Aim A:
Show each line of the records that contains the word "dimensions".
Aim B:
Resume the passage on the Unionists and Irish self-government at the point where it stops.
** Begin Page extract **
Still, however, the "Unionists" hope to be able some day to offer some
form of self-government to Ireland. For party purposes they are wise in
postponing that day to the latest possible period, for its advent will
probably dissolve the union of the "Unionists." Lord Salisbury, Lord
Hartington, Mr. Bright, and Mr. Chamberlain cannot agree upon any scheme
which all can accept without a public recantation of previous
professions. Mr. Bright is opposed to Home Rule "in any shape or form."
Mr. Chamberlain, on the other hand, is in favour of a great National
Council, on Mr. Butt's lines or on the lines of the Canadian plan;
either of which would give the National Council control over education
and the maintenance of law and order. Latterly, indeed, Mr. Chamberlain
has advocated a separate treatment for Ulster. But the first act of an
Ulster Provincial Assembly would probably be to declare the union of
that Province with the rest of Ireland. Ulster, be it remembered,
returns a majority of Nationalists to the Imperial Parliament. To
exclude Ulster from any share in the settlement offered to the other
three Provinces would therefore be impracticable; and Mr. Bright has
lately expressed his opinion emphatically in that sense. In any case,
Lord Hartington could be no party to any scheme so advanced as Mr.
** End Page extract **
** Begin Dataset **
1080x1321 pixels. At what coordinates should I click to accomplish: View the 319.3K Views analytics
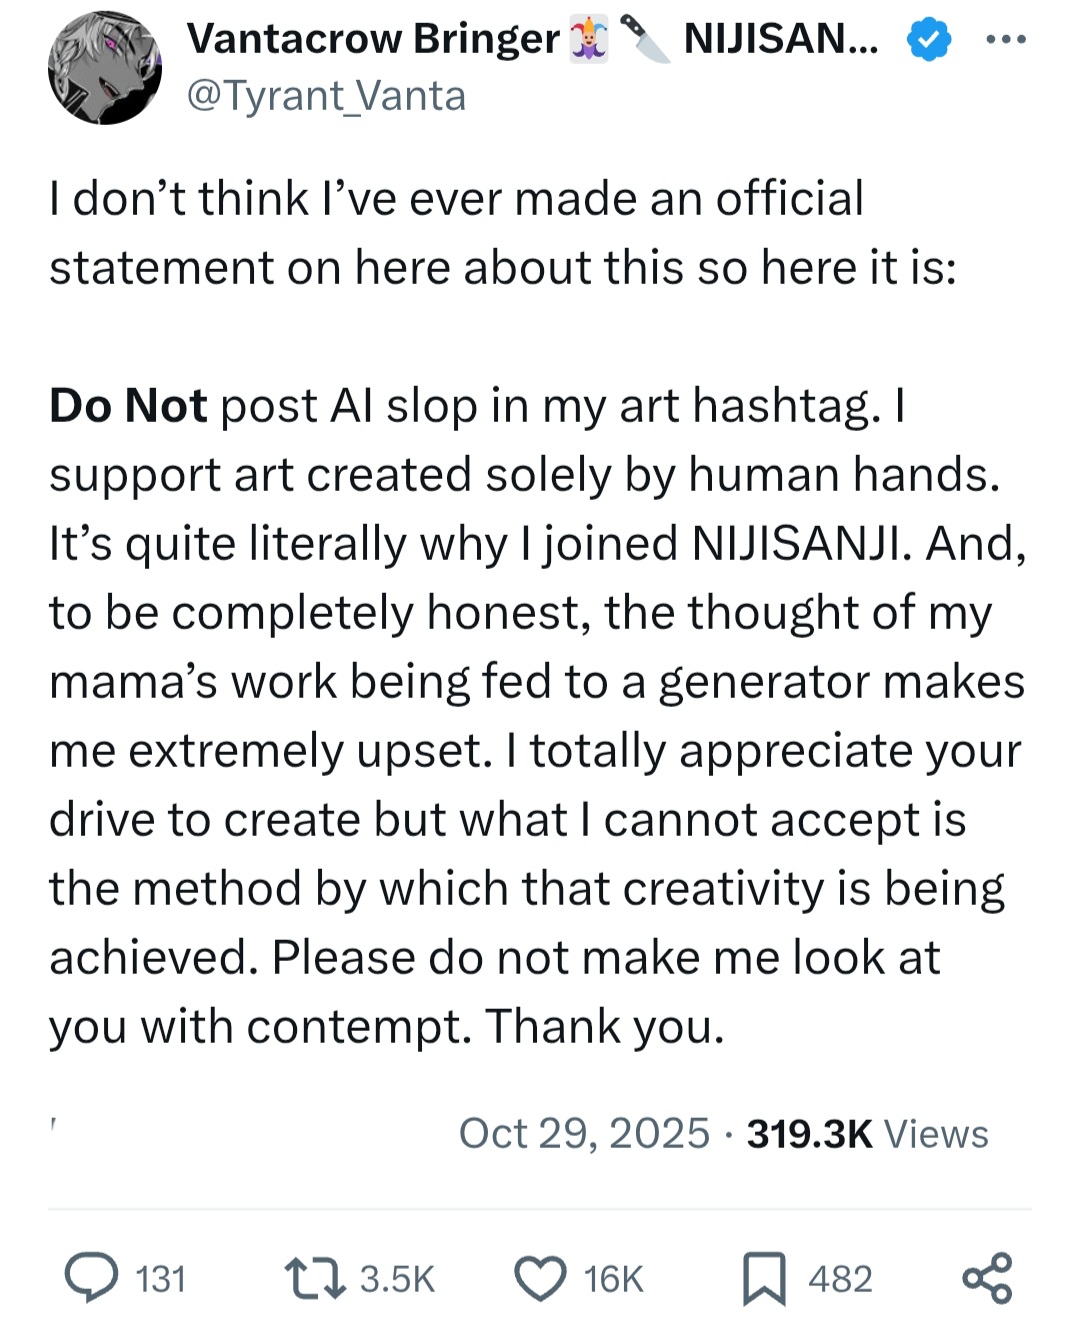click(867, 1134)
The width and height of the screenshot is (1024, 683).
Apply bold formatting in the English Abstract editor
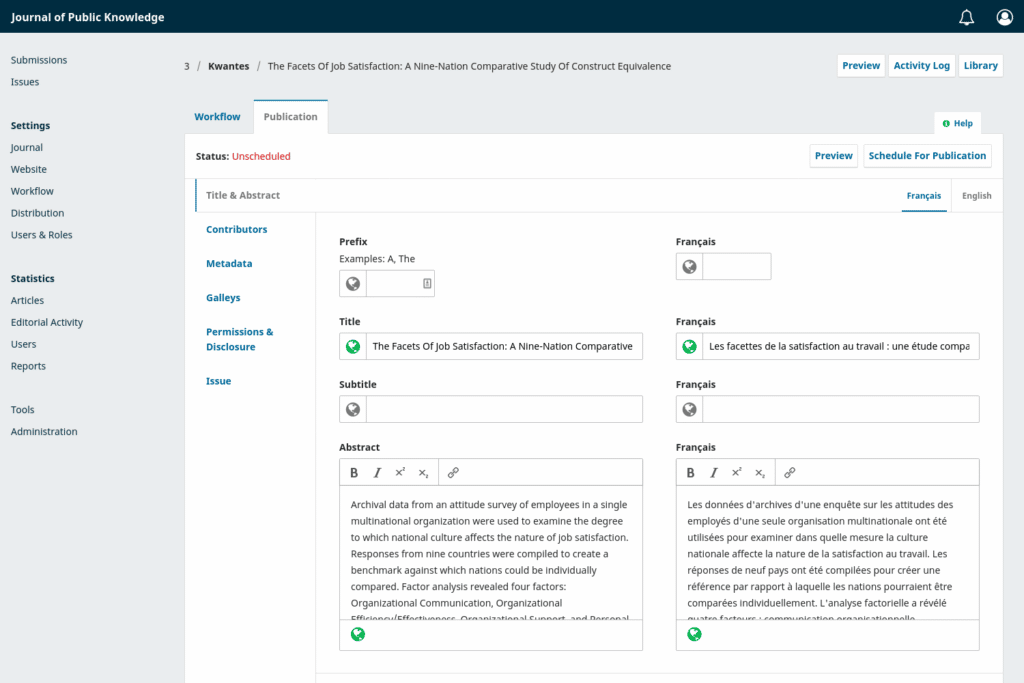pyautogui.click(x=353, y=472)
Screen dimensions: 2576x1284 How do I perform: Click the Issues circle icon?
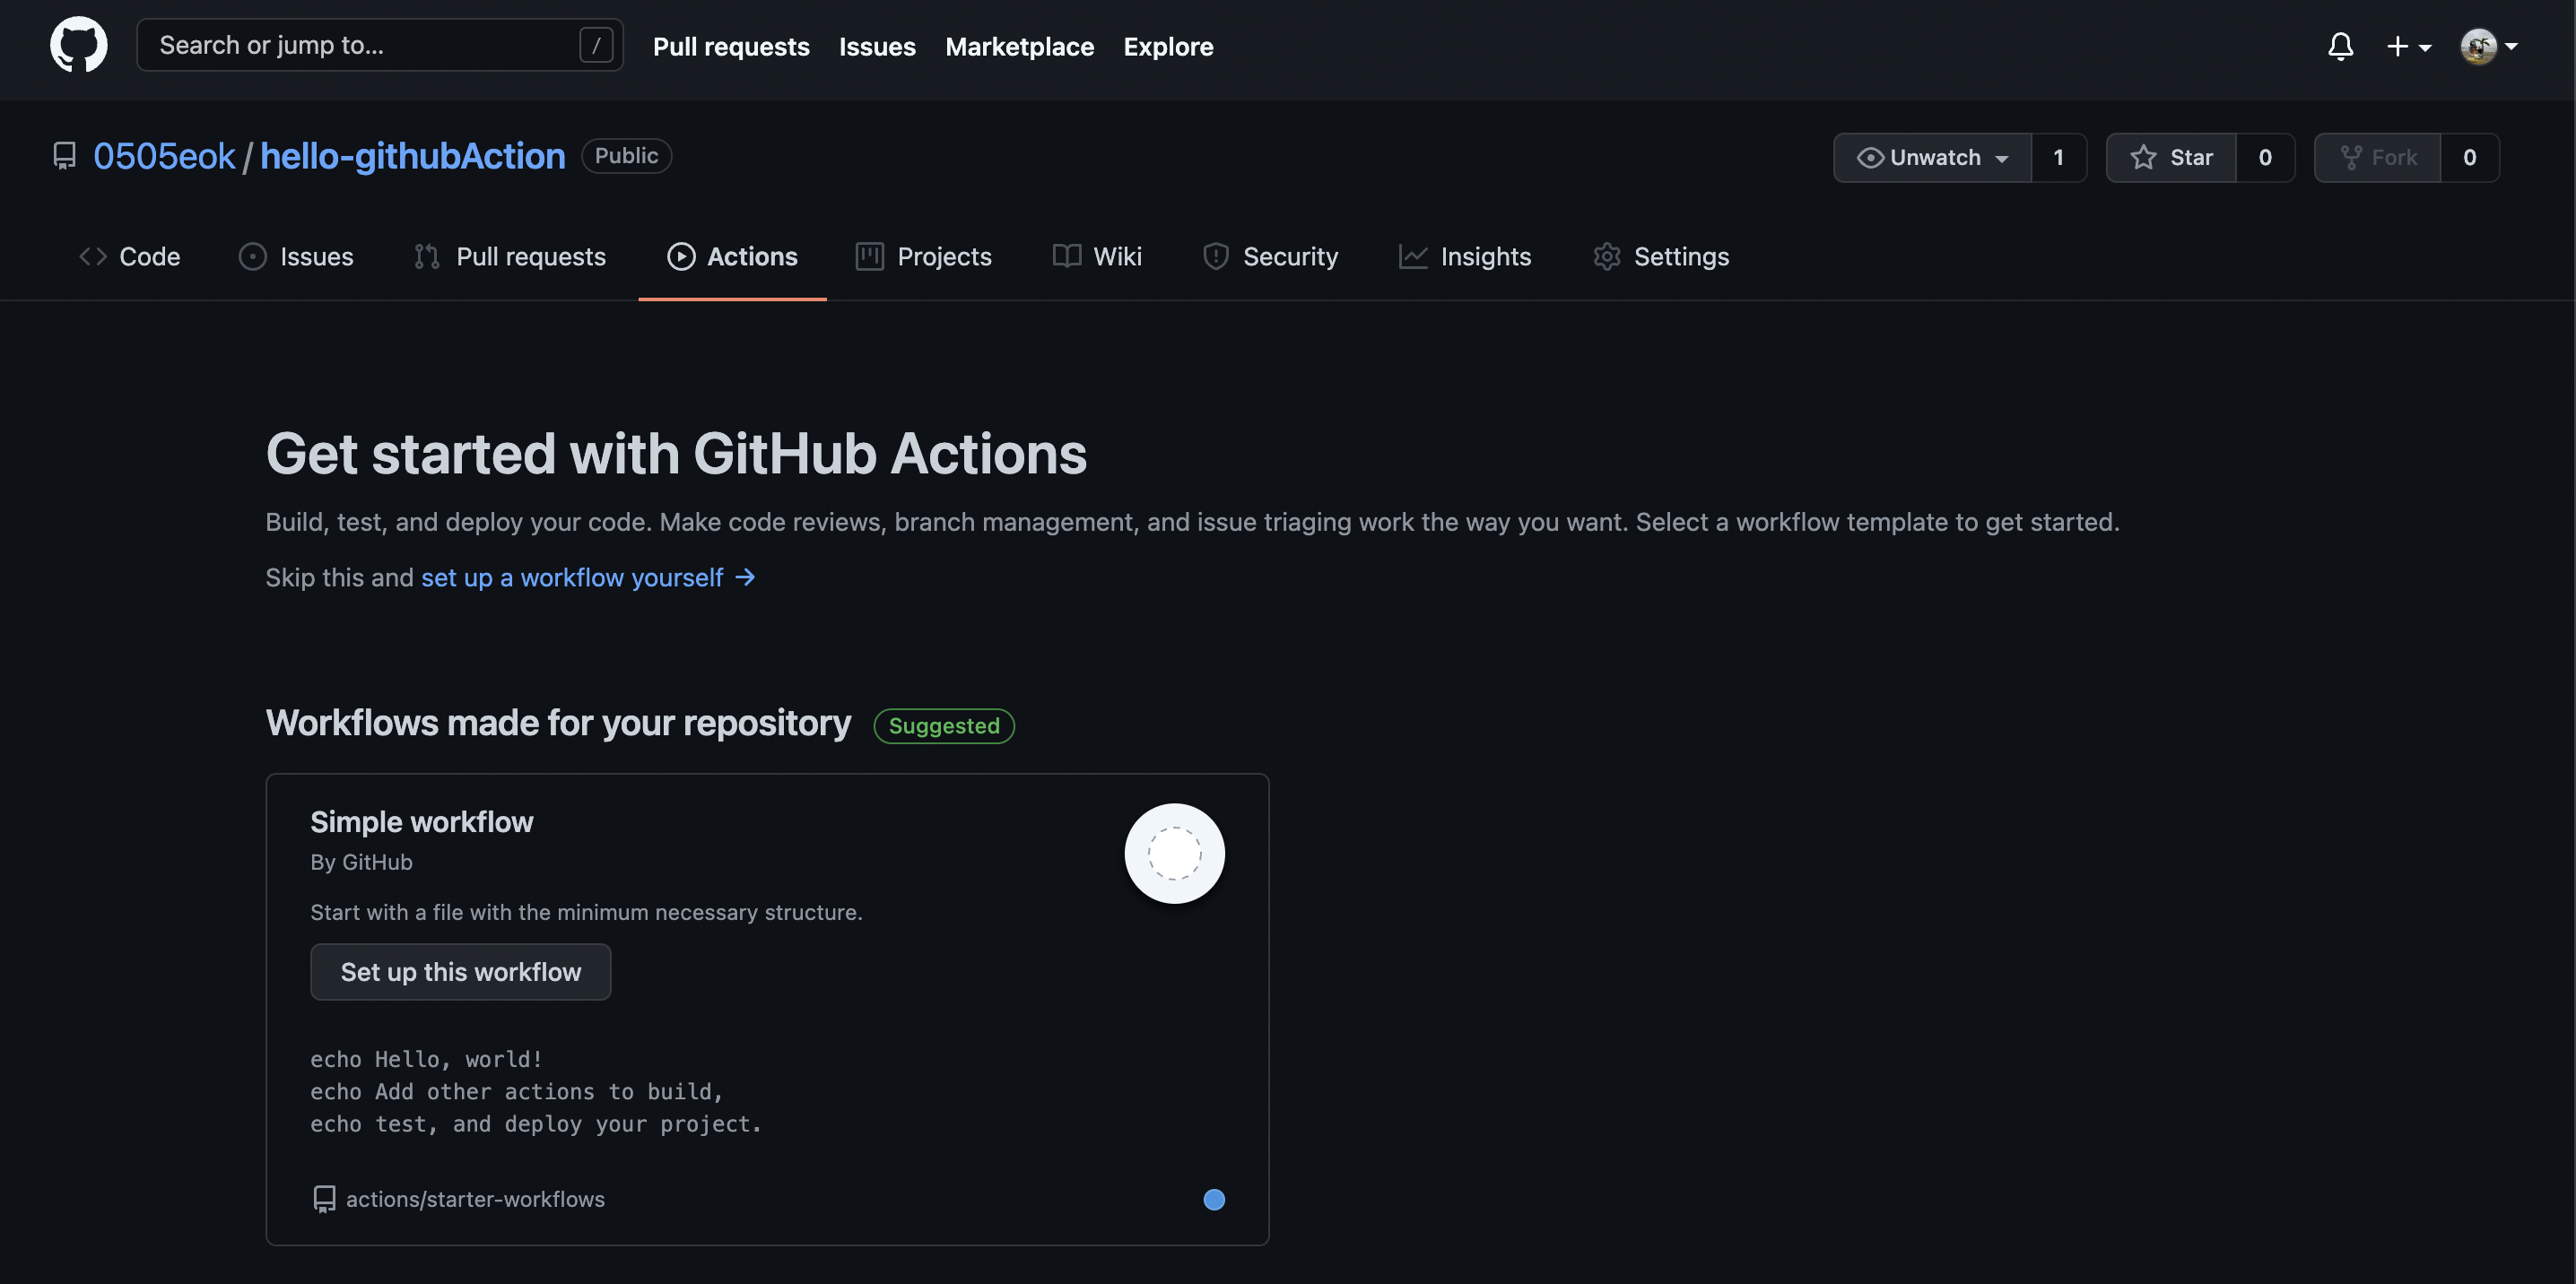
** End Dataset **
** Begin Dataset **
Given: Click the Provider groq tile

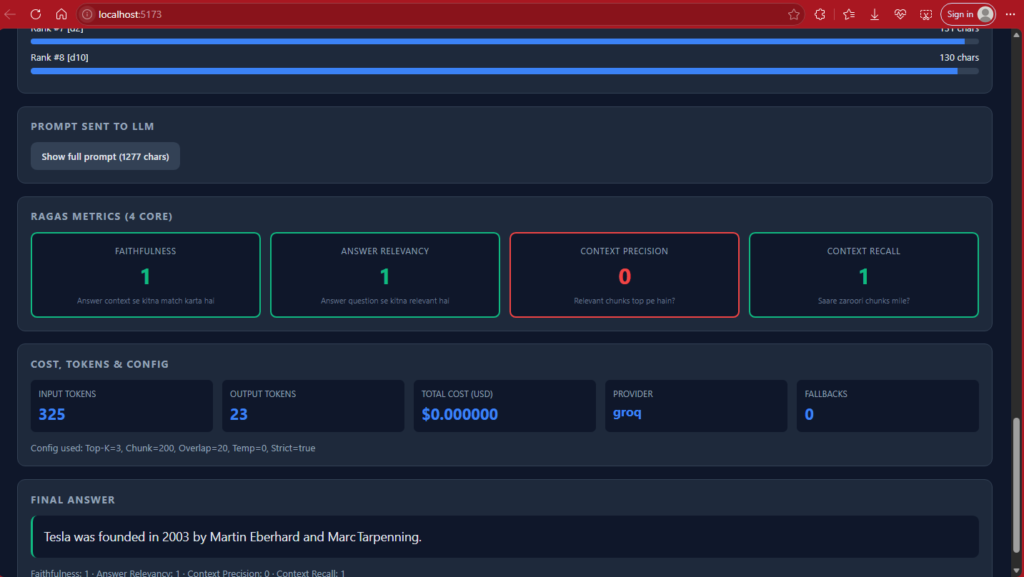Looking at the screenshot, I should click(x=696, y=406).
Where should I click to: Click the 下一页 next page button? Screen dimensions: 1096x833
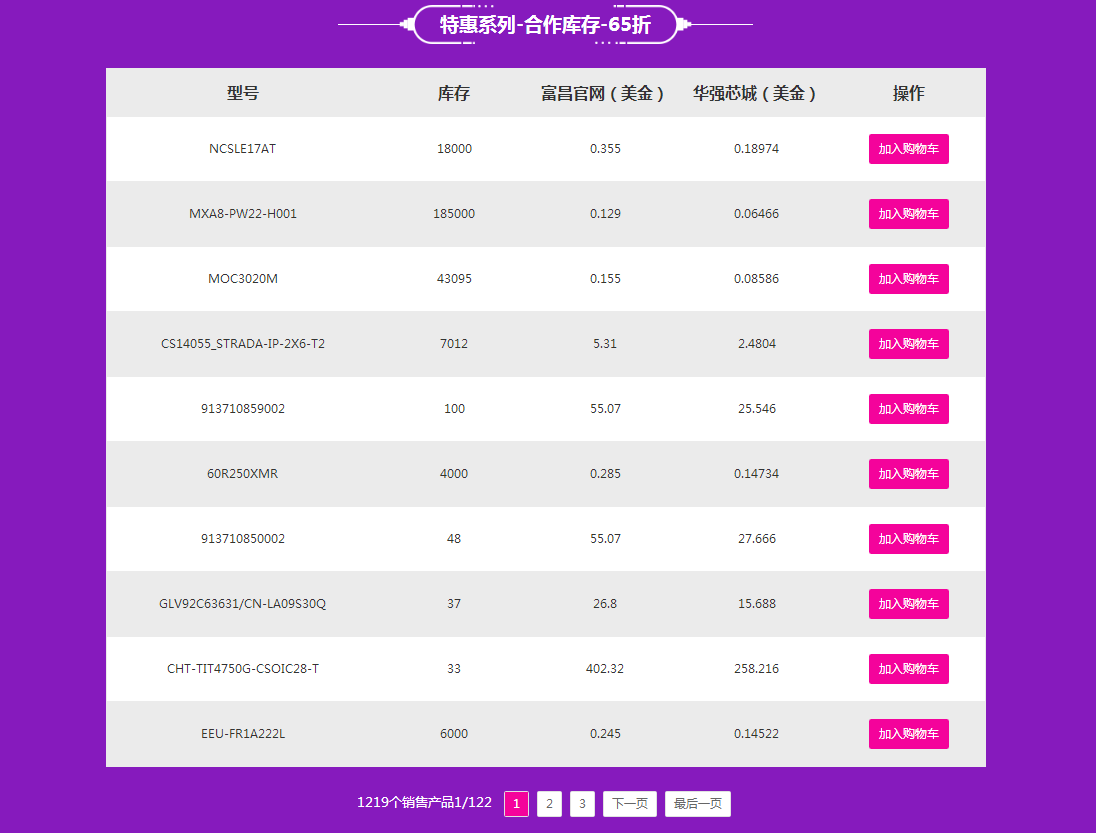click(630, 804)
** End Dataset **
Exercise response A:
Screen dimensions: 2576x1284 How do I perform: Click the Issues circle icon?
Where should I click to: Click the 下一页 next page button? Screen dimensions: 1096x833

Exercise response B:
Chamberlain's. For although he declared, in his Belfast speech, that
"complete self-government" was the goal of his policy for Ireland, he
was careful to explain that "the extension of Irish management over
Irish affairs must be a growth from small beginnings." But this "growth
from small beginnings" would be, in Lord Salisbury's opinion, a very
dangerous and mischievous policy. The establishment of self-government
in Ireland, as distinct from what is commonly known as Home Rule, he
pronounced in his Newport speech to be "a very difficult question;" and
in the following passage he placed his finger upon the kernel of the
difficulty:--"A local authority is more exposed to the temptation, and
has more of the facility for enabling a majority to be unjust to the
minority, than is the case when the authority derives its sanction and
extends its jurisdiction over a wide area. That is one of the weaknesses
of local authorities. In a large central authority the wisdom of several
parts of the country will correct the folly or the mistakes of one. In a
local authority that correction to a much greater extent is wanting; and
it would be impossible to leave that out of sight in the extension of
any such local authority to Ireland."

This seems to me a much wiser and more statesmanlike view than a system
of elective boards scattered broadcast over Ireland. A multitude of
local boards all over Ireland, without a recognized central authority to
control them, would inevitably become facile instruments in the hands of
the emissaries of disorder and sedition. And, even apart from any such
sinister influences, they would be almost certain to yield to the
temptation of being oppressive, extravagant, and corrupt, if there were
no executive power to command their confidence and enforce obedience.
Without the previous creation of some authority of that kind it would be
sheer madness to offer Ireland the fatal boon of local self-government.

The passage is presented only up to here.